According to a Bloomberg report, Marina Bay Sands (MBS) had hired Davinder Singh Chambers LLC to check employee transfers to third parties. It involves over a billion dollars in gamblers’ cash.

Just a few months ago, Sands reached an out-of-court settlement with Wang Xi, a former MBS high-roller. He sued the company over a transfer of his funds to the tune of SG$9.1m (US$6.6m) without authorization. The company said it had letters bearing Wang’s signature.

Apparently, such transfers of are commonplace in the Asia-Pacific casino market. It is exacerbated junket operators. It forces Singapore’s Casino Regulatory Authority (CRA) to step in.

Sands launched an internal probe after the CRA expressed interest in the Wang case.
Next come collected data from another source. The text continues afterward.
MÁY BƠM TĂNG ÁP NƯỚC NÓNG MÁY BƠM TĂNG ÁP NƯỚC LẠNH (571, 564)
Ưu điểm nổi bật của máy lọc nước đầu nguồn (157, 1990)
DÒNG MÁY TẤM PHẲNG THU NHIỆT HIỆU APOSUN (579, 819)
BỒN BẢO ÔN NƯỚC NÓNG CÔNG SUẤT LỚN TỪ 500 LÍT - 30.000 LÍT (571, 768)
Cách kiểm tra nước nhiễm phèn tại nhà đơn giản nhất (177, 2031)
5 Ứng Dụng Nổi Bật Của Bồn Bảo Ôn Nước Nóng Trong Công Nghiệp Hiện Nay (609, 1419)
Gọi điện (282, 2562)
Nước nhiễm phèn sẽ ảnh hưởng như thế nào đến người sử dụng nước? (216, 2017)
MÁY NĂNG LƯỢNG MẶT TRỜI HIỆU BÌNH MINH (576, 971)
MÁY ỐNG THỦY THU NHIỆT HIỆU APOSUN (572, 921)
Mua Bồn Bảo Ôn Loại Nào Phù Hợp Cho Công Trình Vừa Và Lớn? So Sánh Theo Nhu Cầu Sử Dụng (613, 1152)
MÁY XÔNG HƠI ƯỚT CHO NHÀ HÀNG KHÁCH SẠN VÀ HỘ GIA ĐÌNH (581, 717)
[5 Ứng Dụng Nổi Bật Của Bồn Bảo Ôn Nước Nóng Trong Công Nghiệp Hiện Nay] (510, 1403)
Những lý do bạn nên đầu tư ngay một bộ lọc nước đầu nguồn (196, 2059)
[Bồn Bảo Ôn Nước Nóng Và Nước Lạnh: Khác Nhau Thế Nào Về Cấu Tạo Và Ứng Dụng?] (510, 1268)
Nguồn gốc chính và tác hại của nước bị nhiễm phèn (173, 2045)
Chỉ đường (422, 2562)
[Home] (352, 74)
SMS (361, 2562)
Then they uncovered over 3,000 instances of fund transfers between MBS customer accounts and third parties. It came to some SG$1.4b.

Some of the staff were handing SG$763m in transfers, leading the CRA to find weaknesses in MBS’ casino control measures.

The US Department of Justice had subpoenaed a former MBS compliance chief in June regarding suspected “money laundering facilitation”. The result was a hefty $7m penalty against Sands’ Asian operations.

In other Sands news, founder and CEO Sheldon Adelson is said to be spending between $20m and $50m to boost Donald Trump in his 2020 campaign. Most of the donations will go to a Preserve America, a pro-Trump political action committee. But some speculate that Adelson will not in fact dole out the funds.